DIRECTIVES -
**a)** Rewrite the tax plan article from "Corporate tax changes" to "would be handled.", swapping "pass-through entities" for "pass-through businesses".
**b)** According to the article on Trump's tax plan, how much money are US companies estimated to have in offshore cash piles?

GIVEN TEXT -
----

Trump’s tax plan: the unanswered questions
The US president’s new tax plan lays out ambitious targets but is light on detail
Donald Trump’s tax plan, led by treasury secretary, Steve Mnuchin, is designed to energise the US economy Photograph: AP
Donald Trump on Wednesday sought to re-energise the prospects for tax cuts and demonstrate progress in his first 100 days of office as treasury secretary Steven Mnuchin and other members of his team unveiled a broad set of goals and principles for tax reform.
But while the president’s plan laid out ambitious targets for cuts to personal and corporate tax, it left reams of policy questions unanswered. Among the biggest holes: how the tax cuts would be paid for. Outside estimates suggested the measures could reduce revenue by trillions of dollars over 10 years.
Here are some of the key measures and unaddressed questions.
Corporate tax changes
As Mr Trump promised during the election, the plan pledges to cut the rate of corporate tax to 15 per cent from 35 per cent now. It also ensured small businesses with different legal structures share the benefits of that low rate. However, there was no clarity on how this reduction would be funded or on the details of how so-called pass-through entities that comprise the majority of businesses would be handled.
Whereas House speaker Paul Ryan has been advocating a 20 per cent corporate tax rate partially funded by an import tax that raises upwards of $1 trillion (€0.9 trillion), the White House has refused to embrace the latter plan. Mr Mnuchin has suggested higher growth will fund the corporate tax reduction, but this would not pass muster with Congressional budget watchdogs, whose views are procedurally important.
Repatriation of profits
The White House promised a one-off tax levy on overseas earnings to encourage companies to bring them home. US companies have an estimated $1.2 trillion stranded in offshore cash piles, money they do not want to bring home because it would be taxed at 35 per cent under current law.

----

PROVIDED DATA -
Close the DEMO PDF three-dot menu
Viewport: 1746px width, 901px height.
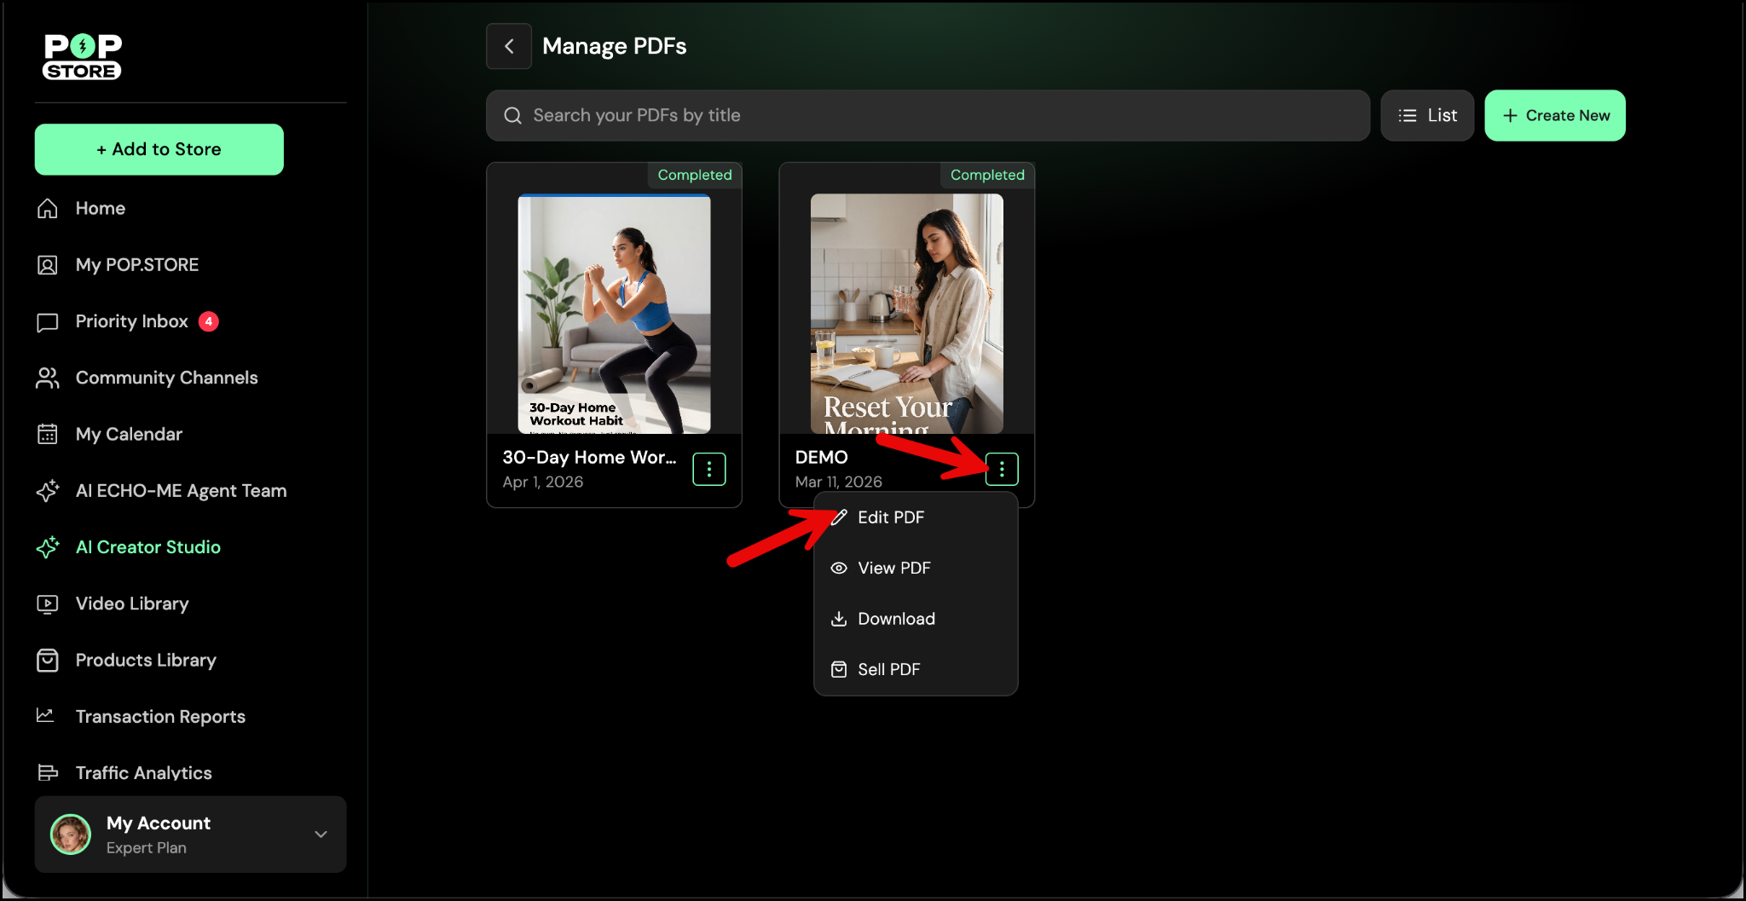pyautogui.click(x=1002, y=470)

----

LIST OF SOLUTIONS -
**a)**
Corporate tax changes
As Mr Trump promised during the election, the plan pledges to cut the rate of corporate tax to 15 per cent from 35 per cent now. It also ensured small businesses with different legal structures share the benefits of that low rate. However, there was no clarity on how this reduction would be funded or on the details of how so-called pass-through businesses that comprise the majority of businesses would be handled.

**b)** An estimated $1.2 trillion.